WHAT IS BEING ASKED | Reproduce each of the following rows verbatim, preserving every character and line break without alteration.

(Rows from a dataset)
#####

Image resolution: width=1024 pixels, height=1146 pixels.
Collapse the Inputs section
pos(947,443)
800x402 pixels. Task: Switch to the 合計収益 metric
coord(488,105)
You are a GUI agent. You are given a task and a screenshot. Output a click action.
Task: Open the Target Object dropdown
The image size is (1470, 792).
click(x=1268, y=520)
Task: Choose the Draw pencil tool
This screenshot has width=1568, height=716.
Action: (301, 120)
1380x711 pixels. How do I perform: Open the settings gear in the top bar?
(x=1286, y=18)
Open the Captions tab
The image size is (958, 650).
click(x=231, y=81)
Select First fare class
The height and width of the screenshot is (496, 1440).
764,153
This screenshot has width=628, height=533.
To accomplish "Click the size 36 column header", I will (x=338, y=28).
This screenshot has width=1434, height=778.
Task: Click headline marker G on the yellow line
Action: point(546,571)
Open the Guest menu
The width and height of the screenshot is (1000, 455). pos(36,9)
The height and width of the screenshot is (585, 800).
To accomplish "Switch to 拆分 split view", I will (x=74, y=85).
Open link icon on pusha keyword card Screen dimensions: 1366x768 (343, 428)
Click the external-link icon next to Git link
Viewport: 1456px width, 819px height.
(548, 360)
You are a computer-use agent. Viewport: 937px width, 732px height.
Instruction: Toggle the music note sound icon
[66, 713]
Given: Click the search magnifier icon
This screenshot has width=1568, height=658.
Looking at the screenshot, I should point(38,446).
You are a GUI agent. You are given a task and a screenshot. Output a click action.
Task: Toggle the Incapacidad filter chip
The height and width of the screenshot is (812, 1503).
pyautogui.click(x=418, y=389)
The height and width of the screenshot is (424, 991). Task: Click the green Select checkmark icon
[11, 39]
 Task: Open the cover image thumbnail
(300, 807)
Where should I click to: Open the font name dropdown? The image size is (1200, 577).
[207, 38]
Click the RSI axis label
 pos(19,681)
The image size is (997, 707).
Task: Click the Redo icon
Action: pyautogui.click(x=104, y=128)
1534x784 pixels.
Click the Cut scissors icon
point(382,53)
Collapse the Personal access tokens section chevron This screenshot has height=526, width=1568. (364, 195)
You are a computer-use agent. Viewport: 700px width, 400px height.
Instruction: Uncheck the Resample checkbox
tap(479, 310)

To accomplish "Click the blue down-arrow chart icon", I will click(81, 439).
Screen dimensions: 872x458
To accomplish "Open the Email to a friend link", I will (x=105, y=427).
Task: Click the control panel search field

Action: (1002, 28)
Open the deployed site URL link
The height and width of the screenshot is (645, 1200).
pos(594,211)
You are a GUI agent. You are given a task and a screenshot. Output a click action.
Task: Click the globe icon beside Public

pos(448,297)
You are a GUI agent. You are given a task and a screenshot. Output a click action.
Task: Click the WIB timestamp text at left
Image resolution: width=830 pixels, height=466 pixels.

#####

CORRECT RESULT |
Image resolution: width=1024 pixels, height=1146 pixels.
Collapse the Inputs section
pos(947,443)
800x402 pixels. Task: Switch to the 合計収益 metric
coord(488,105)
You are a GUI agent. You are given a task and a screenshot. Output a click action.
Task: Open the Target Object dropdown
The image size is (1470, 792).
click(x=1268, y=520)
Task: Choose the Draw pencil tool
This screenshot has width=1568, height=716.
Action: (301, 120)
1380x711 pixels. How do I perform: Open the settings gear in the top bar?
(x=1286, y=18)
Open the Captions tab
The image size is (958, 650).
click(x=231, y=81)
Select First fare class
The height and width of the screenshot is (496, 1440).
764,153
This screenshot has width=628, height=533.
To accomplish "Click the size 36 column header", I will (x=338, y=28).
This screenshot has width=1434, height=778.
Task: Click headline marker G on the yellow line
Action: point(546,571)
Open the Guest menu
The width and height of the screenshot is (1000, 455). pos(36,9)
The height and width of the screenshot is (585, 800).
To accomplish "Switch to 拆分 split view", I will (x=74, y=85).
Open link icon on pusha keyword card Screen dimensions: 1366x768 (343, 428)
Click the external-link icon next to Git link
Viewport: 1456px width, 819px height.
(548, 360)
You are a computer-use agent. Viewport: 937px width, 732px height.
Instruction: Toggle the music note sound icon
[66, 713]
Given: Click the search magnifier icon
This screenshot has width=1568, height=658.
Looking at the screenshot, I should point(38,446).
You are a GUI agent. You are given a task and a screenshot. Output a click action.
Task: Toggle the Incapacidad filter chip
The height and width of the screenshot is (812, 1503).
pyautogui.click(x=418, y=389)
The height and width of the screenshot is (424, 991). Task: Click the green Select checkmark icon
[11, 39]
 Task: Open the cover image thumbnail
(300, 807)
Where should I click to: Open the font name dropdown? The image size is (1200, 577).
[207, 38]
Click the RSI axis label
 pos(19,681)
The image size is (997, 707).
Task: Click the Redo icon
Action: pyautogui.click(x=104, y=128)
1534x784 pixels.
Click the Cut scissors icon
point(382,53)
Collapse the Personal access tokens section chevron This screenshot has height=526, width=1568. (364, 195)
You are a computer-use agent. Viewport: 700px width, 400px height.
Instruction: Uncheck the Resample checkbox
tap(479, 310)

To accomplish "Click the blue down-arrow chart icon", I will click(81, 439).
Screen dimensions: 872x458
To accomplish "Open the Email to a friend link", I will (x=105, y=427).
Task: Click the control panel search field

Action: (1002, 28)
Open the deployed site URL link
The height and width of the screenshot is (645, 1200).
pos(594,211)
You are a GUI agent. You are given a task and a screenshot. Output a click action.
Task: Click the globe icon beside Public

pos(448,297)
You are a GUI agent. You are given a task and a screenshot. Output a click action.
Task: Click the WIB timestamp text at left
Image resolution: width=830 pixels, height=466 pixels.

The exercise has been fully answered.